Sunday, November 03, 2019

the last book I read

The Circle by Dave Eggers.

Whoa, dude, Mae Holland is pretty stoked. She's just landed the job of her dreams at the Circle, an all-encompassing IT organisation with elements of all of the major real-world internet and social media gargantucorps, a sort of Snapstagramazon or Facetwoogle if you will. No more mundane clocking in to her old cubicle at the utility company she used to work for, and sneaking out for a rubbery sandwich from the canteen at lunchtime, now she's fully jacked into the matrix at a big multi-screen workstation in a massive open-plan glass and aluminium office with all nutritional whims catered for by in-house chefs, from a slice of gluten-free granola and goji berry cheesecake to a kohlrabi and wombat smoothie.

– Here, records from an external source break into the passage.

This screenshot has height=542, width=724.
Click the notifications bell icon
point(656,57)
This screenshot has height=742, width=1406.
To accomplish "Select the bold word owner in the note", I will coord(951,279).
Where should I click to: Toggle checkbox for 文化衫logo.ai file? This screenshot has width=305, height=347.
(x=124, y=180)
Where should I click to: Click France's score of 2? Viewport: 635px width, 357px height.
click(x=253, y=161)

Working at the Circle (based, as these things always are, in the general San Francisco region) is pretty much everyone's dream job, and competition is fierce; Mae has had a bit of a head start in being able to leverage a connection with her old college friend Annie who is a high-ranking Circler and who was only too happy to put in a good word for Mae.

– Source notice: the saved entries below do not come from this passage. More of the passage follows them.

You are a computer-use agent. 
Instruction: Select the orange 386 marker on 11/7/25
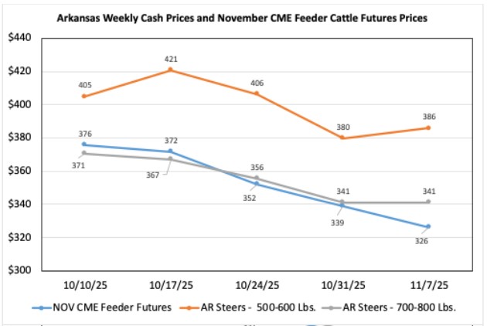(x=428, y=128)
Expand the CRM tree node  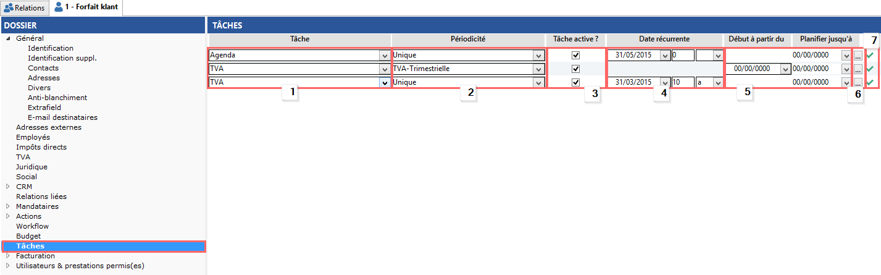pos(8,187)
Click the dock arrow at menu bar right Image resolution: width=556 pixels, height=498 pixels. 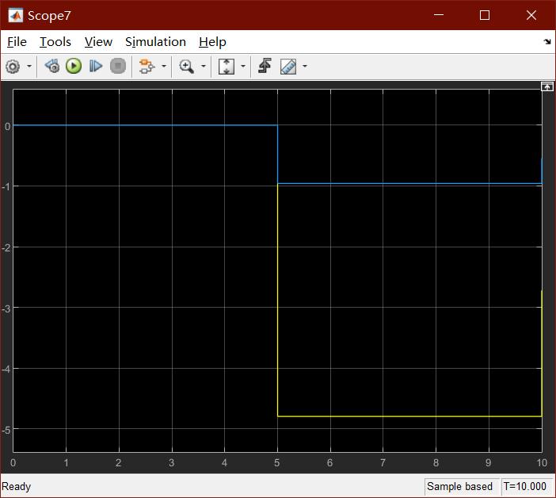[x=547, y=42]
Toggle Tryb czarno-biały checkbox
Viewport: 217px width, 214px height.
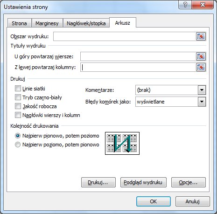click(18, 97)
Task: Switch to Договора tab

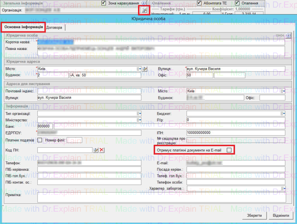Action: (55, 28)
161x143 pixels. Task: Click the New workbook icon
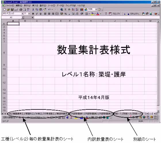coord(4,9)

The Circle is all about the total immersion in social media, and the company expects some pretty extreme devotion from its employees (though it doesn't do anything as un-groovy as call them "employees", of course) including outside of "normal" working hours. Mae soon has a couple of odd interactions with people who have evidently mined her social media history for data and then got all huffy when she doesn't immediately respond to suggestions for future interaction. Clearly total immersion is the expected behaviour, so Mae throws herself in and soon becomes something of a minor Circle celebrity.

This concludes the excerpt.